In an interview with The Fight Corner the 35-year old weighed in on the fight and his chances of keeping his career alive. For a regular UFC fighter, it’s usually three strikes and you’re out, so for Mir, who hasn’t won a fight since 2011, it could be do or die on Saturday, but still he feels that the performance he can put on matters more than winning or losing:
“If I go out there and have a win, but it’s still a pretty poor performance – that’s happened in fights before where guys go out there and they’re performing poorly, but they end up catching somebody in a knockout or a submission hold – that wouldn’t be a good thing. That would be more of a time to really think about where I’m going career-wise. Whereas I go out there and have a dominant performance and were to get caught and something were to happen, well I can’t guarantee outcomes, but at least I can prove I’m still a viable fighter and healthy and still able to compete at a high level. So that’s really what I’m out there to prove in this fight that I’m really capable of still performing at a high level.”
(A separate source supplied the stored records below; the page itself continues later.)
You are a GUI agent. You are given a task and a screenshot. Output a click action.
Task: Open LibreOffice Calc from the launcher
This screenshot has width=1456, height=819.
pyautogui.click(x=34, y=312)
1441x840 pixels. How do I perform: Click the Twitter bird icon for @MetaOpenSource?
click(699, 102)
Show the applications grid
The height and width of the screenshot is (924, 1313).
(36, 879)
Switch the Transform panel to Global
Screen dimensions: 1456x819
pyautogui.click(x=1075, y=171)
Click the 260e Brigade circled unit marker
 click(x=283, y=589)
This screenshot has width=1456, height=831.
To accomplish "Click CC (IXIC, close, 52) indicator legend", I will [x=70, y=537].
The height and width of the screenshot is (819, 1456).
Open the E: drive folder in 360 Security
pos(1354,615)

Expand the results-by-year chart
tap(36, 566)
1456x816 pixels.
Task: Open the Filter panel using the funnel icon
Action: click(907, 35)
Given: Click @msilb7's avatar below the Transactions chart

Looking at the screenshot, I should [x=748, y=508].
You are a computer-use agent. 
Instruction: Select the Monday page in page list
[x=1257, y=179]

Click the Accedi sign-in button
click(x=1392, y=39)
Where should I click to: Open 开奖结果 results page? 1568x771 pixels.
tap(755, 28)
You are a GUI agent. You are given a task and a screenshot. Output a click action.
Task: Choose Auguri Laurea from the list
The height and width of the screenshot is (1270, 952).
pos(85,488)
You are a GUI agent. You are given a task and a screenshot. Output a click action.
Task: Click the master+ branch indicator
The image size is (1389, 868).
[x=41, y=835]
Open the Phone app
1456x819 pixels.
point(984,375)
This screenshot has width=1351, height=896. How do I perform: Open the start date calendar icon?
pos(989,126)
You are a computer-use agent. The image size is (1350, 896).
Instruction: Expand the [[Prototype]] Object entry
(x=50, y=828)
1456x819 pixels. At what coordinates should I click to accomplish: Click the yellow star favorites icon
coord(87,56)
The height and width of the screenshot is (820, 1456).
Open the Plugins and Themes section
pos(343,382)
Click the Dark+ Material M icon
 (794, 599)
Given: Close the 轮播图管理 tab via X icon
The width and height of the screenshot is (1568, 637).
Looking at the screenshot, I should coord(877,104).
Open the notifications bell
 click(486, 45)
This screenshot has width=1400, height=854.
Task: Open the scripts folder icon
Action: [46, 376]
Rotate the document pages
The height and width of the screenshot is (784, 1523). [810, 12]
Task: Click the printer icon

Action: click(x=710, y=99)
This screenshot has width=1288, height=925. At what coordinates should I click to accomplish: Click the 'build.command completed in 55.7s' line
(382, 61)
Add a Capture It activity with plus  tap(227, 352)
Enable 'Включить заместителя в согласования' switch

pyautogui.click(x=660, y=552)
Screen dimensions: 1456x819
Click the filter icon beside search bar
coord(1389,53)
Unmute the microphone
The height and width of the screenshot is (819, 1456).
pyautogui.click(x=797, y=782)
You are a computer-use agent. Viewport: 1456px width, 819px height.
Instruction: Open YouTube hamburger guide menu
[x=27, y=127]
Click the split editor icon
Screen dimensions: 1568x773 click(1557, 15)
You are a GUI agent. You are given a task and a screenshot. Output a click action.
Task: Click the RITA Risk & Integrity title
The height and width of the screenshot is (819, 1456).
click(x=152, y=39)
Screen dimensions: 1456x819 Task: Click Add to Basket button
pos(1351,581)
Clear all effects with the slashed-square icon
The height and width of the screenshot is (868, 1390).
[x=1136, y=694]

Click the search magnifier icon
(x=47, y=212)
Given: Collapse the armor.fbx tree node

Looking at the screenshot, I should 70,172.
On Saturday, Mir will face “Bigfoot” Silva, a 6 ft 4 in colossus with slick submission skills and lots of power in both of his huge hands. While Mir grants him a solid base in the standup department, he thinks that Silva relies too much on his counter-punching, so that the Brazilian will have a “little bit of a hard time” dealing with him.
Mir isn’t scared of going to the ground with the BJJ black belt either. Silva recently stated in an interview with Brazilian broadcaster Globo that he will have no problem submitting Mir, who is a high-level black belt himself. Mir replies that he finds this scenario “very unlikely” and delivers an explanation right away: Silva’s submission victims are not highlighted on Wikipedia.
“Anybody with decent skill, like he has – he’s a black belt in jiu-jitsu – could submit me. But a lot of things are probability and statistics. I’m very much of a scientist. If I was to put money on it, I wouldn’t bet a dollar that he could submit me. Because statistically looking, well, who has he submitted? […] Well if I look at his list real quick, he has three submissions,” Mir continued. “One of them was submission by knockout. Well, I think that’s a TKO. And I looked at the other two submissions and…his opponents names on Wikipedia, they were not highlighted. So I have no idea who they were. So I don’t know if they were very good. Whereas some of the guys that I’ve submitted and avoided being submitted by, their names are in blue and you can touch them and they’re quite extensive in the submission world and very savvy. I’ve fought guys that are Brazilian jiu-jitsu world champions and been able to submit them.”
Submission savvy or not, Mir will not only be up against one of the biggest opponents he has ever faced, but against over 10,000 hostile Brazilian fans in the crowd who are known for giving every non-Brazilian fighter a hard time coming out of the locker room. However, Mir sees it the other way around. He feels, with such fans the home field advantage can actually be a real disadvantage to every Brazilian fighter.
“Obviously, I’m heading into enemy territory, but I firmly believe that Brazilians are one of the few cultures where it’s not an advantage to have home field. Reason being is there’s so much pressure. You see it when they go out there. There’s just all that intensity they have for the enemy. I can’t imagine what the other guy is thinking. It’s like ‘man, if I don’t pull this off, I’m going to have a long walk back to the locker room,'” Mir laughed.